Performance Modeling and Analysis of One-Year Outdoor Data of a 4-Terminal GaAs/Si Tandem Module

In this study, we analyze the long-term outdoor performance of a 4-terminal mechanically stacked GaAs/Si tandem mini module deployed for over one year in Golden, Colorado, USA. Current–voltage measurements of each sub-cell were taken every five minutes, with the other sub-cell operating at its maximum power point.

We employed a set of filter criteria to select measurement points proximate to standard test conditions (STC), facilitating the extraction of corresponding diode parameters for the sub-cells. Additionally, we determined the temperature coefficients of the sub-cells from outdoor data and applied a correction factor based on precipitable water vapor to account for temperature-correlated spectral changes impacting the GaAs top cell. Utilizing these correction coefficients, we can convert unfiltered data points to STC power ratings and extract raw power production data.

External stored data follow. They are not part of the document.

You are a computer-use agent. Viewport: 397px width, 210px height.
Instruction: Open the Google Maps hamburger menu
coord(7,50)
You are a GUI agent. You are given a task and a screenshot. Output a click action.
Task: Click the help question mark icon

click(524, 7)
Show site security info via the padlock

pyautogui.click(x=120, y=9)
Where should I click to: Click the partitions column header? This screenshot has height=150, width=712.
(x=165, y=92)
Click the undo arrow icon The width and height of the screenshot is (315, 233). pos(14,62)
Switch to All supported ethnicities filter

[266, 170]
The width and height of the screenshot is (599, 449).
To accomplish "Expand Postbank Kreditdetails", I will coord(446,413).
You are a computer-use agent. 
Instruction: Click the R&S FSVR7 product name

The translated performance data revealed a dimensionless performance ratio and degradation rates for each sub-cell, determined through linear regression analysis. The analysis showed degradation rates of 4.10% per year for the GaAs top cell and 2.48% per year for the Si bottom cell. The largest degradation was observed in the short-circuit current density (J_sc). We investigated our module packaging after outdoor deployment and found a delamination between the front glass and encapsulant, which is likely the cause for the performance degradation.

To confirm that package degradation is the main contributor to performance decline, we simulated the outdoor performance of the module and the individual sub-cells using PVcircuit, a circuit solver for tandem cells. PVcircuit was used with all parameters held constant except for the J_sc, ensuring that any changes in performance could be attributed to variations in J_sc. The simulation results showed excellent agreement with the measured module power, suggesting that the reduction in J_sc could explain the observed performance degradation. This finding is consistent with the identified delamination failure mode in the module packaging, known to primarily reduce the short-circuit current. Thus, the modeling results confirm that packaging degradation is a main contributor to the observed performance decline.

Our findings indicate that III-V-on-Si technologies are suitable for extended outdoor deployment, provided that appropriate module packaging is used. This type of analysis can be extended to emerging tandem technologies, such as perovskites-on-Si. At the conference we will show detailed results on our degradation analysis and the applied modeling approach for tandems.